By Sean Kennedy (@PhillyFastBreak)
Basketball fans just finished watching one of the more exciting finishes to an NBA Finals in recent memory, with “The Block” undoubtedly serving as the lasting memory from the final moments of Game 7. Still, the broader picture saw both the Cavaliers and Warriors play stifling defense during a closing stretch where both teams went scoreless for the majority of the final 5 minutes of the game. One of the major reasons each side was able to play such effective defense was their ability to have five guys on the floor capable of guarding any of the five opponents on the other side.
https://twitter.com/haralabob/status/744958750910353408
Even those players not generally considered defensive stalwarts were in lock-down mode down the stretch in Game 7 (think Kevin Love playing outstanding defense at the three-point line against Steph Curry, or Curry holding his own and forcing a couple late LeBron misses). One of the non-LeBron-is-a-demigod reasons Cleveland was able to prevail was that Golden State’s offense was predicated either upon finding open space when switches weren’t occurring or exploiting mismatches when a switch created such an advantage against an overmatched defender. When the opposition could both switch everything and have anyone capable of guarding anybody else, the Warriors didn’t have the personnel to break people down off the dribble in those throwback, one-on-one, iso-ball situations (plays better served by the Cavs having LeBron and Kyrie Irving).
If that 1-5 interchangeability is in fact the next frontier for NBA defense, it’s actually something the Sixers had experience with not too long ago.
Before the MCW trade, Sixers were playing D this way & it was large part of their success defensively. https://t.co/A5AgSkPQMs
— Will Negron (@HomeoftheThrill) June 20, 2016
Much was made last season about the Sixers having the 13th-best defensive rating in the league, a mark that doesn’t sound too impressive in a vacuum, but was noteworthy considering how bad the team was overall and the extreme youth on the roster.
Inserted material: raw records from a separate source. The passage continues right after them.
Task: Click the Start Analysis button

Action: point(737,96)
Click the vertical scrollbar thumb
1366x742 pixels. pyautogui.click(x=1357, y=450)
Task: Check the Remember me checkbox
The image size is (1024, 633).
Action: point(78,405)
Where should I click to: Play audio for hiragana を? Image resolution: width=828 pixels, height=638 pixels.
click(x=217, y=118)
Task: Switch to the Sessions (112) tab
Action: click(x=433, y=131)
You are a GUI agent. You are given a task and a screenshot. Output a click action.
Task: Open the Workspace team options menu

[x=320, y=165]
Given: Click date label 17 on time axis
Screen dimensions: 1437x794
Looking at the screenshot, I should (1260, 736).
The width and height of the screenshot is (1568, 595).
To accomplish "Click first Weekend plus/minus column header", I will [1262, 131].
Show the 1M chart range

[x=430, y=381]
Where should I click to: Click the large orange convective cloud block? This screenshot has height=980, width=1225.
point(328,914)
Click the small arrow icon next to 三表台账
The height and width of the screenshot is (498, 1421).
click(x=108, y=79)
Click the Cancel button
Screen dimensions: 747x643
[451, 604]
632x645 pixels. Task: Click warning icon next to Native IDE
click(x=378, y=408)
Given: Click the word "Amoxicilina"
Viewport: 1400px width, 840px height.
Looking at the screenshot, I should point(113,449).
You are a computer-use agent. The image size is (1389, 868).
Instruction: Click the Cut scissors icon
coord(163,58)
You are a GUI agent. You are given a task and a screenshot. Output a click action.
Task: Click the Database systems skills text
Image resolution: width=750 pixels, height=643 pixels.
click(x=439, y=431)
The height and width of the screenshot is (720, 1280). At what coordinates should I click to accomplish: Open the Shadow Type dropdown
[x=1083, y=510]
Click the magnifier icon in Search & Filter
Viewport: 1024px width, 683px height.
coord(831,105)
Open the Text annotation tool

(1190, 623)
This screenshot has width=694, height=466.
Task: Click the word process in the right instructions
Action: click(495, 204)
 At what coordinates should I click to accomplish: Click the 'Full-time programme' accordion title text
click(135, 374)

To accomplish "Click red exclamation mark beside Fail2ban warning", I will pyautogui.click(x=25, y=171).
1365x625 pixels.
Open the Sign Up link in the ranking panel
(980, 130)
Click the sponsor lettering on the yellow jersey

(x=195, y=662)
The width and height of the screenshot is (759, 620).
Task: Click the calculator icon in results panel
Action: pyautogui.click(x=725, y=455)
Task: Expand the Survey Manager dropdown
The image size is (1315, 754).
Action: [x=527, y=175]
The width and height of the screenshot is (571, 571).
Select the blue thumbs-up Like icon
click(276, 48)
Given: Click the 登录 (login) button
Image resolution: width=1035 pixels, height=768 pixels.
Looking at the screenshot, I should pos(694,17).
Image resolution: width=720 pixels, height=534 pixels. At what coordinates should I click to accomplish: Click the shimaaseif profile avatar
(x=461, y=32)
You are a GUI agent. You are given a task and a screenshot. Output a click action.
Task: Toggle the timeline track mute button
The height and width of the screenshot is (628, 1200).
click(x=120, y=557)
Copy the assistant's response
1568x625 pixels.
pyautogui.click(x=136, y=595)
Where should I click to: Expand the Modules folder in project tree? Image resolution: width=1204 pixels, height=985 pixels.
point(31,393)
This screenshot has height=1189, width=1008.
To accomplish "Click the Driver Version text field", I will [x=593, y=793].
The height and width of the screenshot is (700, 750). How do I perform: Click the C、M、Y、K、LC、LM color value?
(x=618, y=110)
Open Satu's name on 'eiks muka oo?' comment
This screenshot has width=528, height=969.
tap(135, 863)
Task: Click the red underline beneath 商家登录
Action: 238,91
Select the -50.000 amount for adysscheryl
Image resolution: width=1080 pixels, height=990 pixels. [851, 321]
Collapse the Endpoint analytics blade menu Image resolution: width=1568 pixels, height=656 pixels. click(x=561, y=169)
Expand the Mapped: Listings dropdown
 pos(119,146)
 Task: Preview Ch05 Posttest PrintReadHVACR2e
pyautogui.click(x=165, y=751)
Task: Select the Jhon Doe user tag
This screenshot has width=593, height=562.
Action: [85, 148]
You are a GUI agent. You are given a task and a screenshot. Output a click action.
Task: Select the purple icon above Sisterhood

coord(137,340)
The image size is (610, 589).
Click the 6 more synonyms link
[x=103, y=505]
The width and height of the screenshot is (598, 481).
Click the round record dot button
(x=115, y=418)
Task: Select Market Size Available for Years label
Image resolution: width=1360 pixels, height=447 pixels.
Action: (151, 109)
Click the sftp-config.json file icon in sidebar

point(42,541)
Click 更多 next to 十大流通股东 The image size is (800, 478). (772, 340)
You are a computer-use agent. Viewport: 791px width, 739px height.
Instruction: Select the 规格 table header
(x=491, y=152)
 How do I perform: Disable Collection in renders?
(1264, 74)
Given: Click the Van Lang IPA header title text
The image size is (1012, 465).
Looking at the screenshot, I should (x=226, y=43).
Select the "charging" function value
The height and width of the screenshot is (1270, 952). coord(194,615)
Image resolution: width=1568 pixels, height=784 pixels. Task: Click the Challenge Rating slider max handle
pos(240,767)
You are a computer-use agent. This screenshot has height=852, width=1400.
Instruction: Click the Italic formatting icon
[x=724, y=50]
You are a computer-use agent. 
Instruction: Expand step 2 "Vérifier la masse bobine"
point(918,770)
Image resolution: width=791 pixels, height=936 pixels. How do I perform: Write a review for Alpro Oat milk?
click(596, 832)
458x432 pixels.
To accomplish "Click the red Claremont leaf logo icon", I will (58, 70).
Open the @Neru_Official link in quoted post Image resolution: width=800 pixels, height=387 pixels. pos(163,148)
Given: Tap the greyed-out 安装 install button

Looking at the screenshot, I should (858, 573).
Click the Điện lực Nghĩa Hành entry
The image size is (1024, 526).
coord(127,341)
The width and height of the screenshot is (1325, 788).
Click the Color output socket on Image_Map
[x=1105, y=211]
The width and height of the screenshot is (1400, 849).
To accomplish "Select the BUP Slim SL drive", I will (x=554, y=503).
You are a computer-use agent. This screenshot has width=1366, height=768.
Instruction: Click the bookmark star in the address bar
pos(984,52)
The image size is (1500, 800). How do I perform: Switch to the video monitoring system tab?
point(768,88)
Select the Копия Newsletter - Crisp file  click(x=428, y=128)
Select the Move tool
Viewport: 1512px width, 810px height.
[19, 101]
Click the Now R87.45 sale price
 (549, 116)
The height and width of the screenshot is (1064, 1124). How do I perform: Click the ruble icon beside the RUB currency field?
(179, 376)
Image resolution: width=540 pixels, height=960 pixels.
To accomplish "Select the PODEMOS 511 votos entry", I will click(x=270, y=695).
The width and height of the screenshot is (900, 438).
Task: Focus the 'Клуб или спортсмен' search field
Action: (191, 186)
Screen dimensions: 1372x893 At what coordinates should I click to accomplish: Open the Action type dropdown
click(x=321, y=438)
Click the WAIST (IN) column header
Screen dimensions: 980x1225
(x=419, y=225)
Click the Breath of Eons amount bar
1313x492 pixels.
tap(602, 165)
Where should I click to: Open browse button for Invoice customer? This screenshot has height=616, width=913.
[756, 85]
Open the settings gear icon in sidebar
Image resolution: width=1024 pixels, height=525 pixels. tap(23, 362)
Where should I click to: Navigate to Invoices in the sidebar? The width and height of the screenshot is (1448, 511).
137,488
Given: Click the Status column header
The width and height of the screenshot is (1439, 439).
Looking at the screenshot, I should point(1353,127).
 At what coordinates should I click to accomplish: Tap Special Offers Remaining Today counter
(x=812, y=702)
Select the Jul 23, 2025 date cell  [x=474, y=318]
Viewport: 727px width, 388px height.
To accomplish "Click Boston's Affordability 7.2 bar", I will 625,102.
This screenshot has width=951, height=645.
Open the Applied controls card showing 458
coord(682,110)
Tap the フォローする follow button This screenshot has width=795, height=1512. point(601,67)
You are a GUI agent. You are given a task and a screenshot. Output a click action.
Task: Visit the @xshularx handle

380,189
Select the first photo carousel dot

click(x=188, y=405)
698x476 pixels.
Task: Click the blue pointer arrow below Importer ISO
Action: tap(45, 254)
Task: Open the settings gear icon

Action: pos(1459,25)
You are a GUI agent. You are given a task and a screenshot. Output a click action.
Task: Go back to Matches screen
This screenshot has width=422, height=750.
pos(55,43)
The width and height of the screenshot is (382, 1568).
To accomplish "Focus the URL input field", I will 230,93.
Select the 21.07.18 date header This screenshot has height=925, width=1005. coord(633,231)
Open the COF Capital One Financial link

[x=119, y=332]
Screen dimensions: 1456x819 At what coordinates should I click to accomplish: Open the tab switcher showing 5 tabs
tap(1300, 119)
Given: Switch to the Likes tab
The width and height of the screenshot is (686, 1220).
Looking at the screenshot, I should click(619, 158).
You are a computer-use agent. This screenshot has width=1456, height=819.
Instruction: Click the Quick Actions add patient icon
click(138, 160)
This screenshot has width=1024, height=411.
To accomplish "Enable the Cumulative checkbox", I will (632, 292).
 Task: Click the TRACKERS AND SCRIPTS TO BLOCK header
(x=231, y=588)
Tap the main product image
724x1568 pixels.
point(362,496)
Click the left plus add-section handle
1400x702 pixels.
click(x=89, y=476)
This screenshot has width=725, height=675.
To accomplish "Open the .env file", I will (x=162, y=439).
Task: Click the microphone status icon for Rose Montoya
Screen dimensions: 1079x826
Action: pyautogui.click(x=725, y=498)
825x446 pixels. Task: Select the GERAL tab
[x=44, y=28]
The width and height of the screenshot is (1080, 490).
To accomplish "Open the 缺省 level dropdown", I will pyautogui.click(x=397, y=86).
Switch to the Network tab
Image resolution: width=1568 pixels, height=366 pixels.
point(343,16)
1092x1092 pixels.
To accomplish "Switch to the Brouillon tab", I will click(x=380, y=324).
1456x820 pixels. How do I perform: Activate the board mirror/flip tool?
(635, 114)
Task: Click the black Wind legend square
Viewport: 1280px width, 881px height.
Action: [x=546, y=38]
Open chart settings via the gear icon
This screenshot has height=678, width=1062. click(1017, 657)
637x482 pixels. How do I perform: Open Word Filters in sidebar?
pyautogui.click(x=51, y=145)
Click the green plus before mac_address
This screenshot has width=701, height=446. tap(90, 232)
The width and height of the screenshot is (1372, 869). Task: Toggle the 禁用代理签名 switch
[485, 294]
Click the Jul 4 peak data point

During the first four-plus months of the season, Philadelphia had Michael Carter-Williams at the point, with the size to not be destroyed if switched onto a big man, and Nerlens Noel at center, with the lateral footspeed to do a serviceable job against guards on the perimeter. The result was the same type of switching, amoeba-like defense that became the hallmark of the two recent championship combatants.
The good news is that Sixers fans could see something similar from the team moving forward. With presumptive first overall pick Ben Simmons on board, Philadelphia will have a 6’10” freak of nature capable of guarding anybody on the opposing team. If the team’s love affair with Kris Dunn results with trading into the third overall pick, he has the size at 6’3″ to passably switch onto bigger opponents for short stretches, much as MCW did. As for the big men, Nerlens Noel will (unless traded) still be around to fill that same role at the 5, with the if-healthy Joel Embiid also offering the same sort of versatility to hold his own on the perimeter in a pinch.
The one fly in the ointment is Jahlil Okafor. While Jah could certainly improve defensively, he’s never going to be the type of guy who you feel comfortable switching onto the point guard at the top of the key. However, with the former Duke star at the center of the rumors for the Sixers to trade back into the top-5 of the draft, it might not be something the Sixers brass has to consider for much longer. One side of the argument holds that even if such a trade was a loss for Philadelphia strictly from a talent perspective, it might be worth it to allow them to morph into the type of roster indicative of where the league appears to be trending. We’ll see soon enough how much weight to put in such rumors, and the shape of the team’s defensive identity for the immediate future.